No dejó de observar con discreción durante el resto de la cena, pero al mismo tiempo evitaba su mirada y cualquier intento de conversación. Mientras tanto, sus amigos y la familia charlaban entre sí, sin notar la incomodidad que Theodore se esforzaba por mantener oculta bajo su piel. Ahora no solo por el ambiente y la cultura cálida de Adamas, sino por su sociedad.

El contraste con Ferrum era demasiado fuerte. Allí, los hombres eran rígidos y severos. Theo aún recordaba cuando su padre había azotado a diez jovencitos solo por reír en plena calle… Solo jefes, guerreros y navegantes tenían derecho a alzar la voz; los demás debían inclinar la cabeza y escuchar. Solo los más fuertes eran reconocidos.

Pero aquí… Eldin hablaba con naturalidad, bromeaba, sonreía con confianza. Era aceptado. Aquí un doncel sonreía en la mesa, sentado y libre de juicios. Y nadie parecía ver nada malo en ello.

Theo bajó la mirada y continuó comiendo en silencio. Si iba a quedarse allí, si iba a vivir en Adamas… por los dioses, si iba a gobernar tierras Adamasís tenía que adaptarse. Aunque la idea lo asfixiara.

Se encontró preguntándose cómo iba a poder alejarse de todo lo que había conocido en su tierra, donde la desconfianza criaba a los niños y la ambición regía incluso en las salas familiares… y cómo es que, después de eso, él aceptaría y predicaría la calidez adamasí.

Al final de la noche, a Theo y a los chicos les dieron un espacio en la cocina. Descansaron en un tapete tejido, que era casi tan cómodo como las hamacas que compartían en el MediaLuna; los señores de la casa les dieron una cobija enorme de lana escarlata que tenía piedras color coral bordadas.

—Esto los mantendrá calientes— les explicó Liora, mientras los arropaba como si fueran niños.

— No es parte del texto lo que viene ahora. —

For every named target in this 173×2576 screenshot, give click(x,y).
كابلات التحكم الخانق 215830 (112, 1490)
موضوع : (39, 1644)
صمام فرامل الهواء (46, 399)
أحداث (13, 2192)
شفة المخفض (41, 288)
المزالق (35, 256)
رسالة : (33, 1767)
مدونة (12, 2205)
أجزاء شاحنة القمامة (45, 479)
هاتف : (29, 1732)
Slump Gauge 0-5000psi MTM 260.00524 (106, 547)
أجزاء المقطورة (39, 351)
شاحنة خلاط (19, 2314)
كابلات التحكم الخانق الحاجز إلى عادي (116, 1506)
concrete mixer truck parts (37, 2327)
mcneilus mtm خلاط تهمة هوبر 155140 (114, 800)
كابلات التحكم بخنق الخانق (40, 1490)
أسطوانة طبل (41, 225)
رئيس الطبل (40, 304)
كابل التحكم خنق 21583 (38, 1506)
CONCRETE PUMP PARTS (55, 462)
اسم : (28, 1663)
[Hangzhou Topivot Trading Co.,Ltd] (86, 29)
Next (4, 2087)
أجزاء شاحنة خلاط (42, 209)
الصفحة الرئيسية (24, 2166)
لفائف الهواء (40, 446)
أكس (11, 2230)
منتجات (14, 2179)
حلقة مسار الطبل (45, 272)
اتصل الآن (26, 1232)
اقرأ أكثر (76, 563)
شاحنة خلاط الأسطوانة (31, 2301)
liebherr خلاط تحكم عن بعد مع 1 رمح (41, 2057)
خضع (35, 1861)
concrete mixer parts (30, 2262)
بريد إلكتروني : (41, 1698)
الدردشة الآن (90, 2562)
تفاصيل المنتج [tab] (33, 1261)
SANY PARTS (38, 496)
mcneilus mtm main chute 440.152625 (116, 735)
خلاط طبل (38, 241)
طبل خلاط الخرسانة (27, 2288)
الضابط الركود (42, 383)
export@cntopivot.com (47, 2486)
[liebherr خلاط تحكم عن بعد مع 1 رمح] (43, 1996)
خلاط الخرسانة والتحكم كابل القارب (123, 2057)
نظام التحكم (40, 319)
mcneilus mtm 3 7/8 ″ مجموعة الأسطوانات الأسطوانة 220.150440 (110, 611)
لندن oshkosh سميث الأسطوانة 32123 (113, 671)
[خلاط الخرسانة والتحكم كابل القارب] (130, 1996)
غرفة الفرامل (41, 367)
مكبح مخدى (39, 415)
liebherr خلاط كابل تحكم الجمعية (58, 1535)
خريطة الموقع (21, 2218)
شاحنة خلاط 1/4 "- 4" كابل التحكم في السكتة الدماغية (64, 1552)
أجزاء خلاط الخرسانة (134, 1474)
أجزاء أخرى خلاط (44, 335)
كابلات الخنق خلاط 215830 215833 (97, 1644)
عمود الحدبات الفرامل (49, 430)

Este gesto le habría puesto alerta de no ser porque Eggie siempre lo hacía cuando Cedret y él lo olvidaban—. Son fueguillos, piedras de calefacción.

Estaban escépticos al principio, pero unos momentos después, cuando el calor les acarició la piel, los tres miraron a la señora de Aldi con ojos curiosos.

—¿Cómo funciona esto?— preguntaron.

—Son cristales que se forman en la parte inferior de los volcanes— explicó—. Beben el calor del suelo y del cielo por igual. La tela ayuda a que liberen el calor de manera uniforme, sin quemar. Por eso las bordamos en las mantas, para que el calor se distribuya bien mientras duermen.

¿Y nunca se enfrían? —preguntó Cedret, escéptico.

—Claro que sí, muchacho —respondió ella con una risita—, pero tardan bastante. Depende de cuánto sol reciban. Si las dejas a la intemperie todo el día, estarán calientes hasta el amanecer. Y si las acercas a una fogata, retendrán ese calor aún más tiempo.

Theo miró la manta con renovado interés, pasando los dedos por las piedras coralinas cosidas en la lana. Era un invento simple, pero ingenioso. Algo tan cotidiano para Liora y los suyos que ni siquiera parecía extraordinario.